Pas de soutien des belges tant que la politique des cadeaux ne cesse pas !

24.11.2011 | COMMUNIQUE DE PRESSE

La Belgique sera peut être incapable, dès 2012, de trouver les 134 milliards € d’emprunts qui viennent à échéance et qu’elle devra réemprunter ou garantir, sauf à des conditions usuraires. Le spectre de la banqueroute à la grecque pointe le nez. Le premier ministre, à la tête de la classe politique « appelle les belges à l’aide » en lançant un emprunt à 4 %. 

Pourquoi les belges prêteraient-ils à des conditions inférieures aux banquiers (qui prêtent aujourd’hui à près de 6 %), à risque égal dès lors que les partis à la table des négociations sont incapables de s’entendre sur des économies minimales à réaliser ? 

Le Formateur, manquant totalement de courage, demandait ce mercredi un « temps de réflexion », alors qu’il faudrait tailler dans le vif.

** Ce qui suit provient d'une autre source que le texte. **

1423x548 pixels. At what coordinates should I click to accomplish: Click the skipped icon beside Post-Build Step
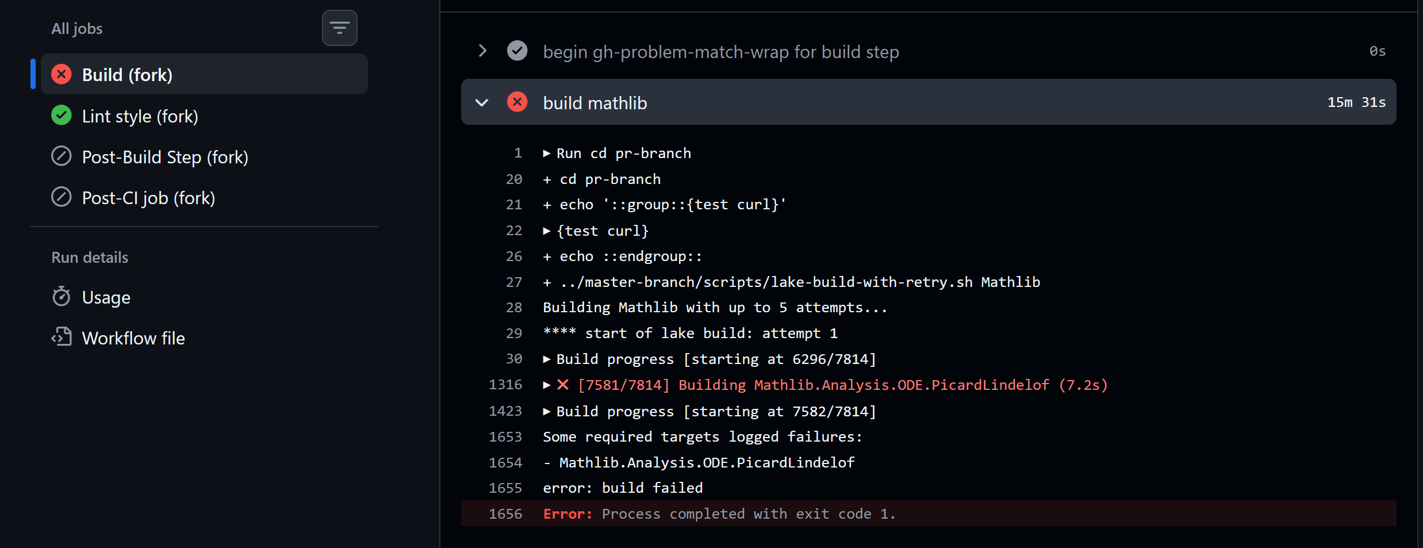coord(62,156)

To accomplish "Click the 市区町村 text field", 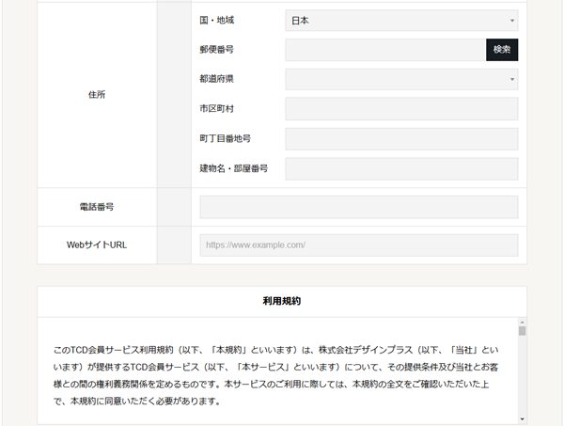I will (x=401, y=109).
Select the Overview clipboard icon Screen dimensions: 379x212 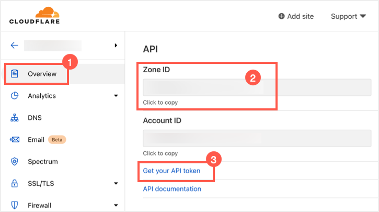(x=15, y=74)
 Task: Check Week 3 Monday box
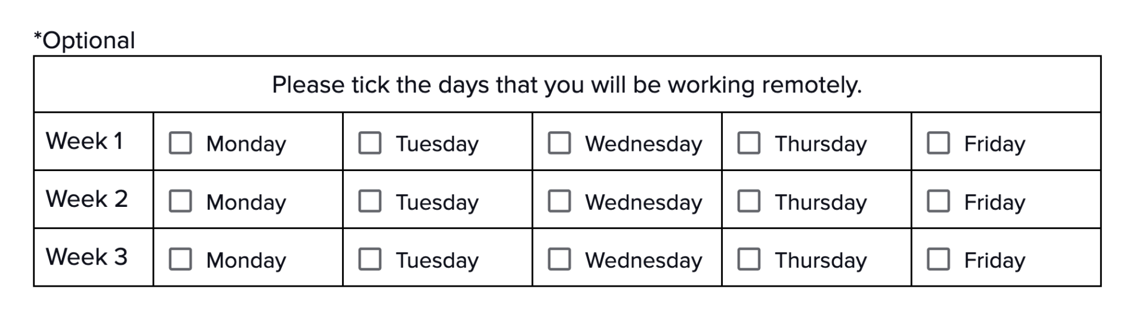[x=180, y=259]
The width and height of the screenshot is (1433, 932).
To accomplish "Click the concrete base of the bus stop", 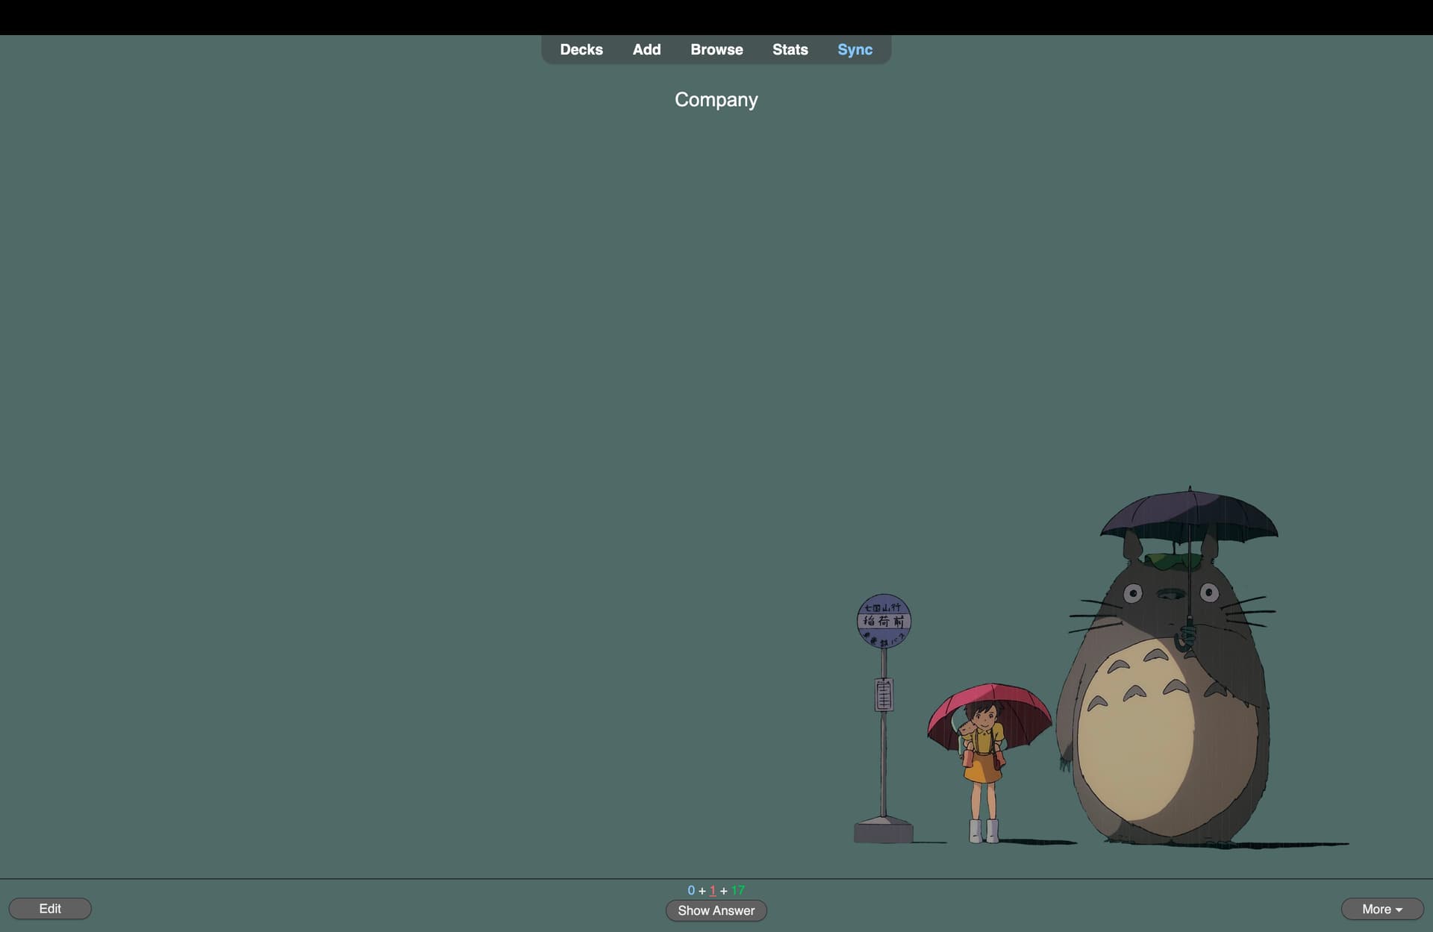I will click(884, 830).
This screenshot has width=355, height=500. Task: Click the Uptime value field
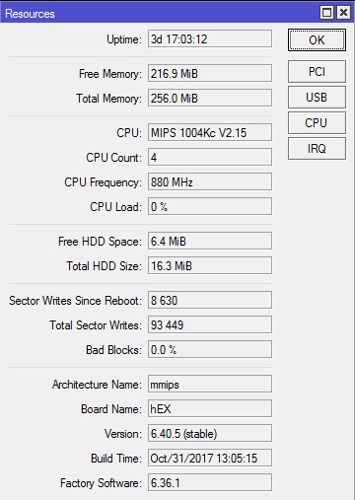pos(210,38)
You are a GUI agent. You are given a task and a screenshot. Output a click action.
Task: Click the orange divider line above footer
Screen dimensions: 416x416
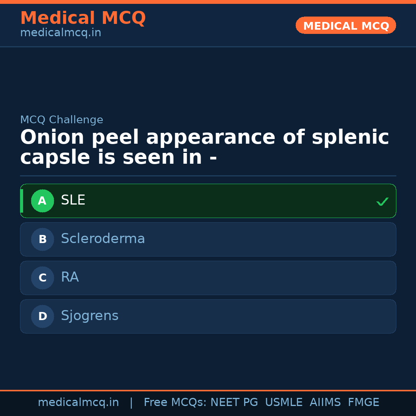coord(208,389)
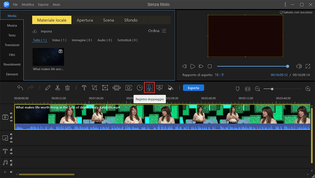This screenshot has height=178, width=315.
Task: Click the zoom-in magnifier on timeline
Action: (x=308, y=89)
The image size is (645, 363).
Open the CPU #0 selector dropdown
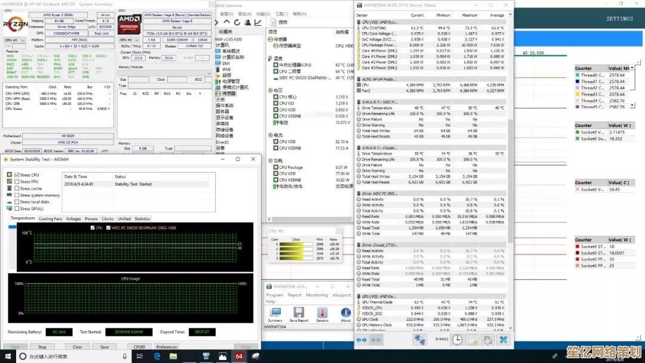[x=14, y=40]
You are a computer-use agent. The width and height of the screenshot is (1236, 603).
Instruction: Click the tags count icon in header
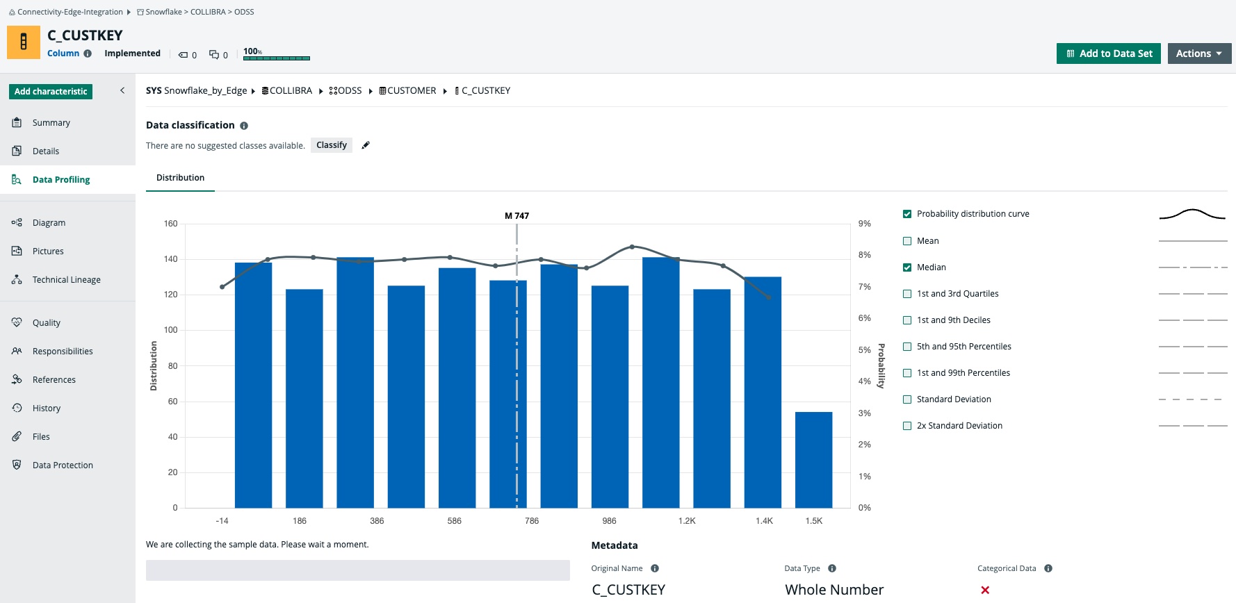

Et vite. 

Surtout avant de réclamer le soutien des belges, la classe politique devrait mettre un terme à la « politique des cadeaux » systématiques.  

Cadeaux à elle même d’abord : Avons-nous besoin de 62 ministres, 600 parlementaires, 5000 attachés de cabinet, d’études et d’experts à n’en plus finir, de provinces inutiles, d’intercommunales innombrables ? (1,5 milliards € d’économies à réaliser) 

Cadeaux aux groupes de pression tels ARCO (1,5 milliards € d’économie à réaliser) 

Cadeaux aux grandes entreprises au travers des intérêts notionnels inéquitables (4 milliards € à récupérer) 

Cadeaux aux nouveaux venus qui ne contribuent pas à la richesse nationale mais qui en perçoivent immédiatement les bienfaits. Le taux d’activité des immigrés non européens en Belgique est de moins de 40 % alors qu’ils bénéficient de tous les avantages de la solidarité nationale (chômage, allocations, soins de santé, écoles : 6 milliards € d’économies à réaliser) ?

Cadeau hier encore à une autorité palestinienne pourtant largement corrompue. M Chastel, ministre de la coopération MR, augmente l’aide pluriannuelle 2012/2015 aux Palestiniens de 20 millions €. Pourtant un palestinien reçoit déjà, selon un rapport d’OXFAM,  682 $ d’aide annuelle, un congolais seulement 25 $.

Le PP s’engage, au profit des citoyens, à supprimer toutes ces dépenses inutiles et mettre fin au clientélisme.